Many of the beautiful images and poetry Āpōpō Journal features are from talented Instagram photographers and past Institute workshop participants. We are lucky to share their work with you through Āpōpō Journal.

FAQs

Q. How can I use Āpōpō Journal?

A. However you wish; it’s a journal to make your own. You might choose to keep it private, or see it as a special taonga to share with future generations. Here are a few examples of how you can make the most of the Āpōpō Journal:

  • record and reflect on your past
  • create your own time capsule
  • map your whakapapa
  • schedule your time into weekly/monthly/annual events
  • record your own significant dates on the maramataka
  • learn from whakaaro
  • strategise your future

Q. What makes a journal special?

A. A journal is better than talking to your dog; your dog can’t remember what you said and remind you in 40 years! A journal is yours and yours alone; it is about what you think, not what you look like.

A journal is analogue; there is no app required, no faults detected, and no electricity used – just you, your time and the journal itself.

Q. What makes Āpōpō Journal unique?

A. Its youth focus: designed by 18 to 25 year-olds for 18 to 25 year-olds. Its New Zealand focus: it is produced in New Zealand and intended for use by New Zealanders.
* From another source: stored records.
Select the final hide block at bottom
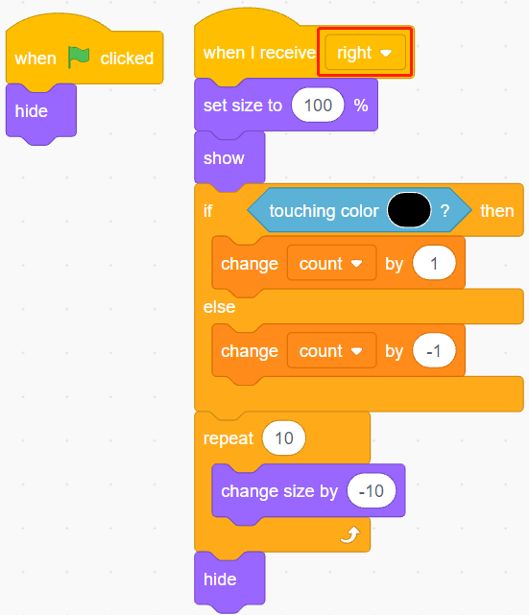 click(229, 580)
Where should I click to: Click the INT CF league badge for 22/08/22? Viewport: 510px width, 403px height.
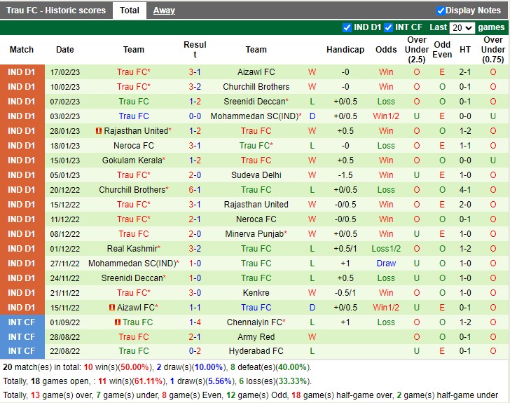coord(21,352)
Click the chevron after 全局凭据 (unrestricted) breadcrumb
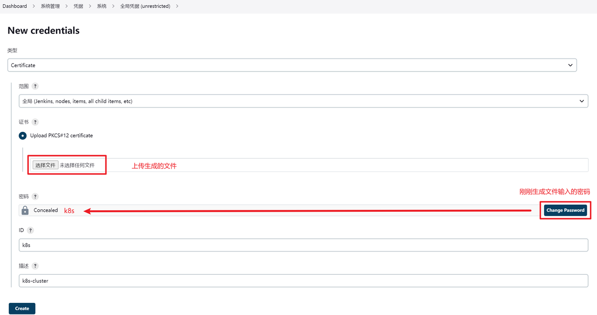The width and height of the screenshot is (597, 315). (177, 6)
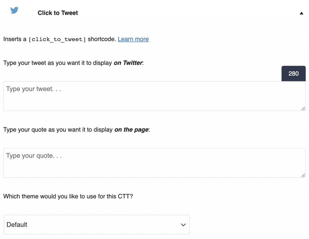This screenshot has width=309, height=239.
Task: Select the Click to Tweet header title
Action: (x=58, y=13)
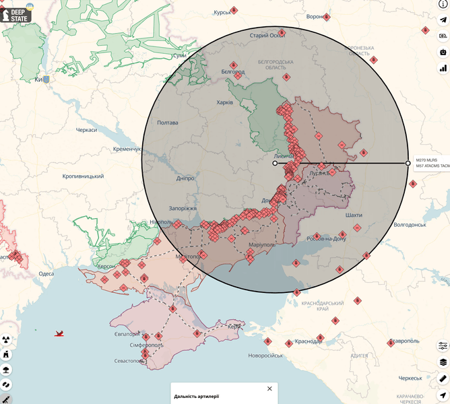
Task: Click the footprints icon in left toolbar
Action: click(6, 384)
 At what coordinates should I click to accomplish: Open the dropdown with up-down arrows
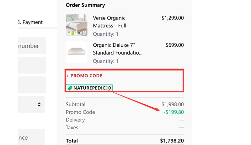coord(32,104)
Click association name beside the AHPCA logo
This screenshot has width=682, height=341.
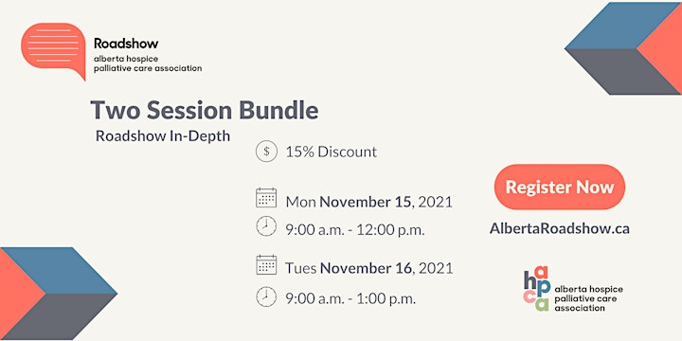click(x=588, y=298)
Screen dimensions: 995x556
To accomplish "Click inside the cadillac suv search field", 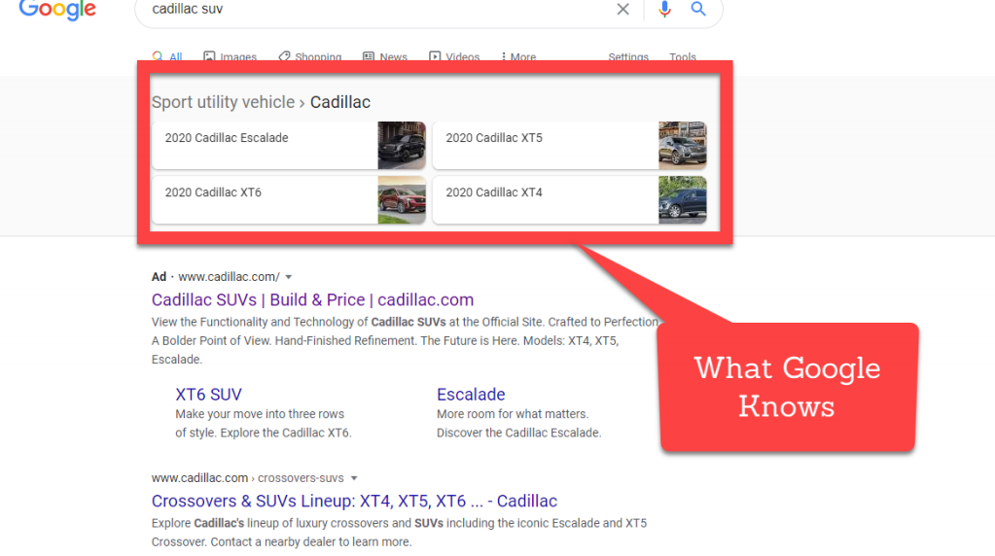I will 370,9.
Its future focus: it acts as time capsule allowing you to look out 40 years to the year 2058.

Q.How does Āpōpō Journal teach hindsight, insight and foresight?

A. By sharing hindsight, insight and foresight in the following ways:

Hindsight

  • It lists whakaaro (proverbs/thoughts) from New Zealanders.
  • It summarises key events in New Zealand’s history by date.
  • It makes you think about the lessons you have already learnt.

Insight

  • It shares the story of the Institute’s youth workshops and most importantly what we learnt about shaping the future.
  • It contains 15 worksheets you can use to document your journey and summarise what you have learned.
  • It will help you learn and use te reo Māori.

Foresight

  • It includes whakaaro to inspire you to be curious about the future.
  • It teaches a number of futures studies tools that you can apply to your own life and share with your whānau, community, business, country and world.
  • Calendar space for the next 40 years to plan for the future.


Q. Who printed the journal and what paper stock did they use?

A. Wakefields Digital printed Āpōpō Journal. The  journal’s insert pages use Advance Laser paper, an environmentally responsible stock produced using Elemental Chlorine Free (ECF) pulp, sourced from Sustainable and Legally Harvested Farmed Trees. The cover is printed on Notturno Specialty Grade stock, and is manufactured under the strict ISO 14001 Environmental Management System. It is also Elemental Chlorine Free (ECF).

Q. How can I share how Āpōpō Journal has helped me?

A. We’d love to hear about your experience using the journal, whether through Instagram with the hashtag #apopojournalnz, or flicking us an email at enquiries@mcguinnessinstitute.org.

Q. What does ‘paying it forward’ mean? A. If you receive a free copy of the journal, you can choose to ‘pay it forward’ by doing something kind for another person. That might include sharing tips you’ve learnt from Āpōpō Journal, helping out a friend going through a difficult time or volunteering in your community. It’s up to you!